Income taxes The calculation of First Financial’s income tax provision is complex and requires the use of estimates and judgments in its determination. First Financial estimates income tax expense based on amounts expected to be owed to various tax jurisdictions. Accrued taxes represent the net estimated amount due or to be received from taxing jurisdictions either currently or in the future and are reported as a component of other assets or other liabilities in the Consolidated Balance Sheets. In estimating accrued taxes, First Financial assesses the appropriate tax treatment considering statutory, judicial, and regulatory guidance, including consideration of any reserve required for potential examination issues. Changes in the estimate of accrued taxes occur periodically due to changes in tax rates, interpretations of tax laws, the status of examinations being conducted by taxing authorities, and newly enacted statutory, judicial, and regulatory guidance. These changes, when they occur, affect accrued taxes and can be significant to the operating results of First Financial. The potential impact to First Financial’s operating results for any of the changes cannot be reasonably estimated. Deferred tax assets and liabilities are measured using enacted tax rates expected to apply to taxable income in the years in which those temporary differences are expected to be recovered or settled. The effect on deferred tax assets and liabilities of a change in tax rates is recognized in income in the period that includes the enactment date.
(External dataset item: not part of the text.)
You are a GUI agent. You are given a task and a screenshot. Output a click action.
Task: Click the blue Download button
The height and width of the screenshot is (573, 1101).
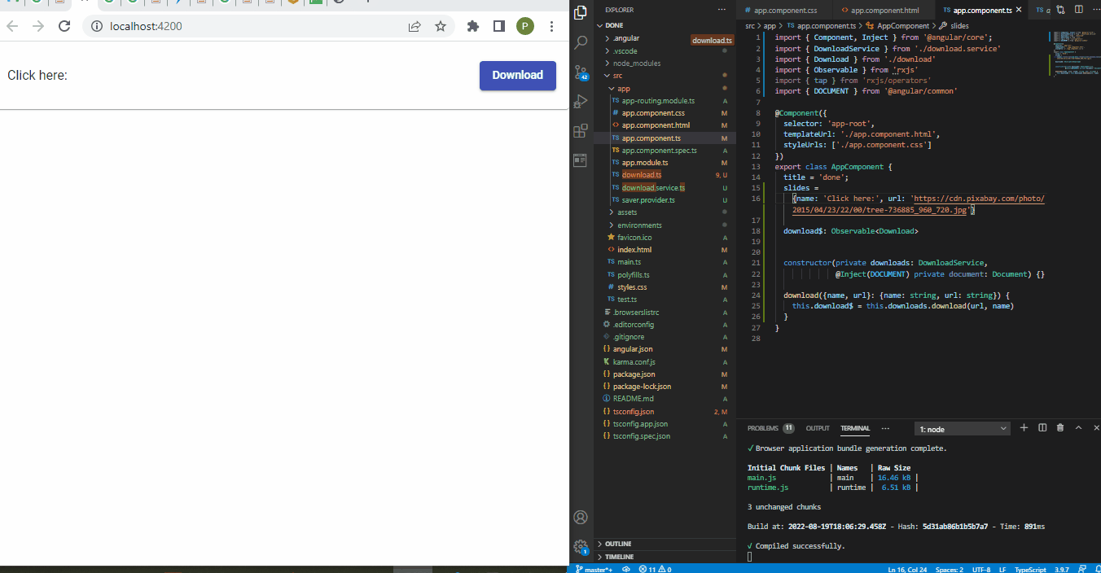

First Financial and its subsidiaries file a consolidated federal income tax return. Each subsidiary provides for income taxes on a separate return basis, and remits to First Financial amounts determined to be currently payable.

34


ACCOUNTING AND REGULATORY MATTERS
Note 2 to the Consolidated Financial Statements discusses new accounting standards adopted by First Financial during 2008 and the expected impact of accounting standards recently issued but not yet required to be adopted. To the extent the adoption of new accounting standards materially affects financial condition, results of operations, or liquidity, the impacts are discussed in the applicable section(s) the Management’s Discussion and Analysis and Notes to the Consolidated Financial Statements.

FORWARD LOOKING INFORMATION
Certain statements contained in this report that are not statements of historical fact constitute forward-looking statements within the meaning of the Private Securities Litigation Reform Act (the Act). In addition, certain statements in future filings by First Financial with the Securities and Exchange Commission, in press releases, and in oral and written statements made by or with the approval of First Financial which are not statements of historical fact constitute forward-looking statements within the meaning of the Act.

Examples of forward-looking statements include, but are not limited to, projections of revenues, income or loss, earnings or loss per share, the payment or non-payment of dividends, capital structure and other financial items, statements of plans and objectives of First Financial or its management or board of directors, and statements of future economic performances and statements of assumptions underlying such statements. Words such as “believes,” “anticipates,” “intends,” and other similar expressions are intended to identify forward-looking statements but are not the exclusive means of identifying such statements.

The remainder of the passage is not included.